Les législatives du 10 mars ont donné lieu à une percée historique du parti d’extrême-droite CHEGA (« Ça suffit ») avec l’entrée de 48 députés – sur 230 – au Palacio de Sao Bento. Cinquante après la révolution dite « des Œillets » du 25 avril, qui avait mis un terme à la dictature salazariste, ce résultat est un bouleversement politique majeur. Ne disait-on pas le Portugal, comme l’Espagne, immunisé contre l’extrême droite par son expérience dictatoriale récente ?

Victoire de Luis Montenegro : un arbre qui cache une forêt d’extrême-droite

Les élections législatives portugaises du 10 mars se sont déroulées dans un contexte inhabituel. Après avoir récolté la plus large majorité de l’histoire parlementaire du Portugal en 2022 – 120 sièges sur 230 -, le premier ministre Antonio Costa (Parti socialiste, centre-gauche) apparaissait comme le leader naturel de son camp et de son pays, à la tête d’un exécutif stable. Il démissionne pourtant en novembre 2023, pour cause de soupçons de corruption en lien avec l’attribution de permis d’exploitation de mines de lithium.

La justice portugaise a en effet ouvert des enquêtes contre le premier ministre et plusieurs membres de son gouvernement. Le président conservateur, Marcelo Rebelo de Sousa, choisit alors, plutôt que de nommer un nouveau premier ministre socialiste, de dissoudre l’Assemblée et de convoquer des élections anticipées. Certains analystes y ont vu une manœuvre pour favoriser la droite portugaise, l’Alliance démocratique, structurée autour du Parti social-démocrate (PSD), revigorée par les scandales visant le PS. Le général António Ramalho Eanes, premier président démocratiquement élu après la révolution de 1974, s’était notamment prononcé contre cette dissolution.
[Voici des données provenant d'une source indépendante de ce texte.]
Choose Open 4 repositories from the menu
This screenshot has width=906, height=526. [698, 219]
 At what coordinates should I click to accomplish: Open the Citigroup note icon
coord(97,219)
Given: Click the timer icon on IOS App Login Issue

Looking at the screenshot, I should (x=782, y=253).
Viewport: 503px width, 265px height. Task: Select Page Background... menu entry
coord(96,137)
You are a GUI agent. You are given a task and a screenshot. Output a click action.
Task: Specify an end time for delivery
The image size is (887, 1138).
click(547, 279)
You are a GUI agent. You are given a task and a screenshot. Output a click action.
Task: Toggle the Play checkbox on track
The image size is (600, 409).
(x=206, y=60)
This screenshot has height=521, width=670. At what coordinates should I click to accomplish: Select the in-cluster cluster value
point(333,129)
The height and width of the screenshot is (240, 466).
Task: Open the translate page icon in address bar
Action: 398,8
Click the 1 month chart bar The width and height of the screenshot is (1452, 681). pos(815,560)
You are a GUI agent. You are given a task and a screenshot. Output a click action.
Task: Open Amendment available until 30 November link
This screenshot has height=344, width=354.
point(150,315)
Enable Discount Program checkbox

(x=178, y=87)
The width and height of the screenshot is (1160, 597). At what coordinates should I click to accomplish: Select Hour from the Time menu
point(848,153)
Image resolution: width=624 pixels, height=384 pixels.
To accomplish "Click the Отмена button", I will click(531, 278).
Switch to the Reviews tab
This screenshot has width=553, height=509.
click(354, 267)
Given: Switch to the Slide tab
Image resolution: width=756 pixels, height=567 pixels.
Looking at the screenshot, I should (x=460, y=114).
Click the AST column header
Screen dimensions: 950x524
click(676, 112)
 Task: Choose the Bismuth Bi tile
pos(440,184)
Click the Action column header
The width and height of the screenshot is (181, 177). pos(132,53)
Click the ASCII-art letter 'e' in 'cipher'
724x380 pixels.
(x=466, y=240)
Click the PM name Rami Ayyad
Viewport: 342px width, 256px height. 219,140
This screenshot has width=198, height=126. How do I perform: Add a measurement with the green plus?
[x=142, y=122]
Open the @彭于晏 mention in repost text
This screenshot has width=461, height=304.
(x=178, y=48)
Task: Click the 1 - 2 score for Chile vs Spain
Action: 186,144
Le scrutin a été remporté d’une courte tête – 50 000 voix – par l’Alliance démocratique. Cependant, le fait majeur de cette élection consiste dans l’entrée au palais de Sao Bento de cinquante députés du parti d’extrême-droite CHEGA, mené par son chef André Ventura. Le parti s’est opportunément saisi du thème de la lutte contre la corruption pendant la campagne, au cri de Vamos limpar Portugal (« Nous allons nettoyer le Portugal »). Cette entrée fracassante, conjuguée à la majorité relative détenue par le nouveau premier ministre Luis Montenegro (PSD), a bouleversé les équilibres politiques portugais et dynamité l’exceptionnalisme supposé du pays.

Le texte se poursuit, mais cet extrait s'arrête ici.